■ GIVEN RECORDS
★ ★ ★

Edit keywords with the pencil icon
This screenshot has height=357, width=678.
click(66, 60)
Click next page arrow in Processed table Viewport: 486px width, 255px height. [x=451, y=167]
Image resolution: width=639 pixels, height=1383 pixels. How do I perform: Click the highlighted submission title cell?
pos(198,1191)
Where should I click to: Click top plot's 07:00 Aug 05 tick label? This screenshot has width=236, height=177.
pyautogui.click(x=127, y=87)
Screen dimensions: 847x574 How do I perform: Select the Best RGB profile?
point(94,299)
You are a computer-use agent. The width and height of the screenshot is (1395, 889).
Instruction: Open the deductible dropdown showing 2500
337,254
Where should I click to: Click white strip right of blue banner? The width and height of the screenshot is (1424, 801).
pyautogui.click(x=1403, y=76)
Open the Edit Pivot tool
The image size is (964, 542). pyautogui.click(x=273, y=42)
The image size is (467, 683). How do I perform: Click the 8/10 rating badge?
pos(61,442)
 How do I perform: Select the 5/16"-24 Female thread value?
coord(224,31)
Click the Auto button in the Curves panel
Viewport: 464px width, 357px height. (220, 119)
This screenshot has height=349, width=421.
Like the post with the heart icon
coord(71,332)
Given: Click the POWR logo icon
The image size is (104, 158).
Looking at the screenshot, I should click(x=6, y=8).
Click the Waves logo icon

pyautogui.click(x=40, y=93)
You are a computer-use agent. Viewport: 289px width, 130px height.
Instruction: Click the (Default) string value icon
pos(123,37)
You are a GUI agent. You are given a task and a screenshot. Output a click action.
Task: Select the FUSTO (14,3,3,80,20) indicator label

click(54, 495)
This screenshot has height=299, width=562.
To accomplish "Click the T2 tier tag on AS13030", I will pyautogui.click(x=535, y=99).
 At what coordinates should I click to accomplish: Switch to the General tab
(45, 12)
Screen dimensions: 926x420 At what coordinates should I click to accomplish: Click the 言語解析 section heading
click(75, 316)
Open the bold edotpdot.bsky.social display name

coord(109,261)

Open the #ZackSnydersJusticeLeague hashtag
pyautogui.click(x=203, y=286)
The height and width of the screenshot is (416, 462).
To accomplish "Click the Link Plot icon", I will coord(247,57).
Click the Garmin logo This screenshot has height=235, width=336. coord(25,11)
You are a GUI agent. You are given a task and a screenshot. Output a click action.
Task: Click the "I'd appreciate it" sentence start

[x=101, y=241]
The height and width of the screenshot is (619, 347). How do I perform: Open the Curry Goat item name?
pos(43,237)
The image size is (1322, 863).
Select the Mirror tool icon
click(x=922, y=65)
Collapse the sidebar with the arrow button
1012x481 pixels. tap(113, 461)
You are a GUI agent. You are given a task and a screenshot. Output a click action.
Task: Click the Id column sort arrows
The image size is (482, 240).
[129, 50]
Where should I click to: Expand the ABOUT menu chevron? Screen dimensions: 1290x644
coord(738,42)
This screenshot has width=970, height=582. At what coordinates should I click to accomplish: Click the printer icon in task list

★ ★ ★

■ WHAT THIS TASK INVOLVES
Transcribe every entry, keeping each line exactly as it reads.

■ RESPONSE AREA
Edit keywords with the pencil icon
This screenshot has height=357, width=678.
click(66, 60)
Click next page arrow in Processed table Viewport: 486px width, 255px height. [x=451, y=167]
Image resolution: width=639 pixels, height=1383 pixels. How do I perform: Click the highlighted submission title cell?
pos(198,1191)
Where should I click to: Click top plot's 07:00 Aug 05 tick label? This screenshot has width=236, height=177.
pyautogui.click(x=127, y=87)
Screen dimensions: 847x574 How do I perform: Select the Best RGB profile?
point(94,299)
You are a computer-use agent. The width and height of the screenshot is (1395, 889).
Instruction: Open the deductible dropdown showing 2500
337,254
Where should I click to: Click white strip right of blue banner? The width and height of the screenshot is (1424, 801).
pyautogui.click(x=1403, y=76)
Open the Edit Pivot tool
The image size is (964, 542). pyautogui.click(x=273, y=42)
The image size is (467, 683). How do I perform: Click the 8/10 rating badge?
pos(61,442)
 How do I perform: Select the 5/16"-24 Female thread value?
coord(224,31)
Click the Auto button in the Curves panel
Viewport: 464px width, 357px height. (220, 119)
This screenshot has height=349, width=421.
Like the post with the heart icon
coord(71,332)
Given: Click the POWR logo icon
The image size is (104, 158).
Looking at the screenshot, I should click(x=6, y=8).
Click the Waves logo icon

pyautogui.click(x=40, y=93)
You are a computer-use agent. Viewport: 289px width, 130px height.
Instruction: Click the (Default) string value icon
pos(123,37)
You are a GUI agent. You are given a task and a screenshot. Output a click action.
Task: Select the FUSTO (14,3,3,80,20) indicator label

click(54, 495)
This screenshot has height=299, width=562.
To accomplish "Click the T2 tier tag on AS13030", I will pyautogui.click(x=535, y=99).
 At what coordinates should I click to accomplish: Switch to the General tab
(45, 12)
Screen dimensions: 926x420 At what coordinates should I click to accomplish: Click the 言語解析 section heading
click(75, 316)
Open the bold edotpdot.bsky.social display name

coord(109,261)

Open the #ZackSnydersJusticeLeague hashtag
pyautogui.click(x=203, y=286)
The height and width of the screenshot is (416, 462).
To accomplish "Click the Link Plot icon", I will coord(247,57).
Click the Garmin logo This screenshot has height=235, width=336. coord(25,11)
You are a GUI agent. You are given a task and a screenshot. Output a click action.
Task: Click the "I'd appreciate it" sentence start

[x=101, y=241]
The height and width of the screenshot is (619, 347). How do I perform: Open the Curry Goat item name?
pos(43,237)
The image size is (1322, 863).
Select the Mirror tool icon
click(x=922, y=65)
Collapse the sidebar with the arrow button
1012x481 pixels. tap(113, 461)
You are a GUI agent. You are given a task and a screenshot. Output a click action.
Task: Click the Id column sort arrows
The image size is (482, 240).
[129, 50]
Where should I click to: Expand the ABOUT menu chevron? Screen dimensions: 1290x644
coord(738,42)
This screenshot has width=970, height=582. At what coordinates should I click to accomplish: Click the printer icon in task list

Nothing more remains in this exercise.